Copy out each line of the items below that contains the word "Where".

====== Material for this task

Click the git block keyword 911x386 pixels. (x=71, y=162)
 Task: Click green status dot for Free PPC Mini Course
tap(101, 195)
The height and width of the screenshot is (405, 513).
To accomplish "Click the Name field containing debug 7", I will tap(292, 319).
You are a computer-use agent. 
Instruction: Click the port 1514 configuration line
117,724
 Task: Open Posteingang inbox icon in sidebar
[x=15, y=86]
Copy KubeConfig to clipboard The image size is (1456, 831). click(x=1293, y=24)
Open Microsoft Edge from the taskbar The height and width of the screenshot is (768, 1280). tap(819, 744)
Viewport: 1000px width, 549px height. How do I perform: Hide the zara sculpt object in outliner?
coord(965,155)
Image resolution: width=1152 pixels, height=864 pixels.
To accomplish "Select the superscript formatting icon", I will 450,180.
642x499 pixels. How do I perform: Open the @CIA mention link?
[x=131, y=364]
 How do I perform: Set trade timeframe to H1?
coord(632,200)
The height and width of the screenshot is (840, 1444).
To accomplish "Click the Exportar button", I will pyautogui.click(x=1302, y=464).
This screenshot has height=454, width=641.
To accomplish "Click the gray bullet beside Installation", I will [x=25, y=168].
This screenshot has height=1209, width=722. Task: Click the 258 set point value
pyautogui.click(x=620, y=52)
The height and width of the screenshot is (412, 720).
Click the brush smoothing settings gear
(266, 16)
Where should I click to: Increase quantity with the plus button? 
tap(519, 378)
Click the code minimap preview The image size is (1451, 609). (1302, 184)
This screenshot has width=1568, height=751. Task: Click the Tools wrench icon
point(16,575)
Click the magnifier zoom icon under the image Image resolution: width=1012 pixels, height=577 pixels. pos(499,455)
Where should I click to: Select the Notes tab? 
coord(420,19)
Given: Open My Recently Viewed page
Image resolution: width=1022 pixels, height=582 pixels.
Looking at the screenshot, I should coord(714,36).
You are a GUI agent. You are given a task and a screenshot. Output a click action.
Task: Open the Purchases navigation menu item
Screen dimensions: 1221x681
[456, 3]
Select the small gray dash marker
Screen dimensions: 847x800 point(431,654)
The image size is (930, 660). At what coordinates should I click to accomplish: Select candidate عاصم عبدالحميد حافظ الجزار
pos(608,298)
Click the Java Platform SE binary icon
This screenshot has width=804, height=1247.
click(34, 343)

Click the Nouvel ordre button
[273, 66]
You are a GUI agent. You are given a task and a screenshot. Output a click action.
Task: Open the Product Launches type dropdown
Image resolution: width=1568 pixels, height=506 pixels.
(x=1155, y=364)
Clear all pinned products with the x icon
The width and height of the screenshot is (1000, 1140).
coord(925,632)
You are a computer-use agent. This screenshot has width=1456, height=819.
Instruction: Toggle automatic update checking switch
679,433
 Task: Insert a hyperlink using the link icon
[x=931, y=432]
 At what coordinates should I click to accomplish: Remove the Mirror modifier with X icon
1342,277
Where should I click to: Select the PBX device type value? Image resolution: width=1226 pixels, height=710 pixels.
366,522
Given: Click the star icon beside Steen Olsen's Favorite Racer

============

» **Full answer**
Where should I click to: Increase quantity with the plus button? 
Where should I click to: Select the Notes tab? 
Where should I click to: Select the PBX device type value? Image resolution: width=1226 pixels, height=710 pixels.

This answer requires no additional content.